Pixel coordinate grounding data
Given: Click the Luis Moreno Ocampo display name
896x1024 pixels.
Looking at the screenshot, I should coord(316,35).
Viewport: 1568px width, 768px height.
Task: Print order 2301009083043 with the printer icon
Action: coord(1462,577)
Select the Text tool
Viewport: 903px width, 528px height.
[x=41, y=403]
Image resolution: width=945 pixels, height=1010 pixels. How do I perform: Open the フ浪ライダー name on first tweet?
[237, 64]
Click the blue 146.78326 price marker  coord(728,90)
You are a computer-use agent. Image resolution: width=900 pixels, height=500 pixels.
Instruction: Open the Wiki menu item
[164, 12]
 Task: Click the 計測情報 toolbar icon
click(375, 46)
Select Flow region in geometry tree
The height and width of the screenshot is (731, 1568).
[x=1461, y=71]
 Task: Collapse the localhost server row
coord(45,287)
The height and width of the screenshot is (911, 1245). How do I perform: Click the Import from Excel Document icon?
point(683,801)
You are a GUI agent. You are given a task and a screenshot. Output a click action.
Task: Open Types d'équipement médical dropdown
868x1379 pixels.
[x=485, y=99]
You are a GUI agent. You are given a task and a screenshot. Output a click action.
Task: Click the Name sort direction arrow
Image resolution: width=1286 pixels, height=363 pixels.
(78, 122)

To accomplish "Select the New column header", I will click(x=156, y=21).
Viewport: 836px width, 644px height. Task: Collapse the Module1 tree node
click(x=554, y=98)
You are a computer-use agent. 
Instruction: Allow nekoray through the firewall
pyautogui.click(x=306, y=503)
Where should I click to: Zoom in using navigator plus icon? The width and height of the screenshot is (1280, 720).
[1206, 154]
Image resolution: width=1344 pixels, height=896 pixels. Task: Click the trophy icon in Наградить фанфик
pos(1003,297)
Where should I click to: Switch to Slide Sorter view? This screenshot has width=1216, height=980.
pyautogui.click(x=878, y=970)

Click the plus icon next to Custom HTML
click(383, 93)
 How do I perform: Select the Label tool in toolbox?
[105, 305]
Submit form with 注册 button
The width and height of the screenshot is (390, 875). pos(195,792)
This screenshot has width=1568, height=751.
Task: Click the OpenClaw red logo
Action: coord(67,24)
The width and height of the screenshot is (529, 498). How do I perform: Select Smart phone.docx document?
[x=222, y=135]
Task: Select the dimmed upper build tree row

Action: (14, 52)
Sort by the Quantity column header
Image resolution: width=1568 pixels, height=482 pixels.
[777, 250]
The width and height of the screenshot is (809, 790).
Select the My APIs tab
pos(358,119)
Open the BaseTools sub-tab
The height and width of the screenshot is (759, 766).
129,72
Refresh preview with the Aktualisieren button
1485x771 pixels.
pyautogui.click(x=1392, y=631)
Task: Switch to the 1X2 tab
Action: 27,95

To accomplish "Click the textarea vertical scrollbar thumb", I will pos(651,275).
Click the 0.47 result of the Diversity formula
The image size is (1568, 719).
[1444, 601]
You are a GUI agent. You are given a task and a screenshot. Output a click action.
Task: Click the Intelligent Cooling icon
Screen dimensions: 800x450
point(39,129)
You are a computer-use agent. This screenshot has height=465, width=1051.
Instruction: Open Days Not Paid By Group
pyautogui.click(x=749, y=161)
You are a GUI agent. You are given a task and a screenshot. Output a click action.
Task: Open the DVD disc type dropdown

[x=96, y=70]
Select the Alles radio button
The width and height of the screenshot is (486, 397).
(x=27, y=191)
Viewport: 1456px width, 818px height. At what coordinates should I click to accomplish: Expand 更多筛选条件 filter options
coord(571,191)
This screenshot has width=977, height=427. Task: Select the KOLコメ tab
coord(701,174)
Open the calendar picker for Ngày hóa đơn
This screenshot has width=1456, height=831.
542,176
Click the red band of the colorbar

* [Assigned task] Set down, from the entries above, exactly the lines from the one with "Refresh preview with the Aktualisieren button" up to and including the one with "Click the 0.47", and no other lines.

* [Result of the task]
Refresh preview with the Aktualisieren button
1485x771 pixels.
pyautogui.click(x=1392, y=631)
Task: Switch to the 1X2 tab
Action: 27,95

To accomplish "Click the textarea vertical scrollbar thumb", I will pos(651,275).
Click the 0.47 result of the Diversity formula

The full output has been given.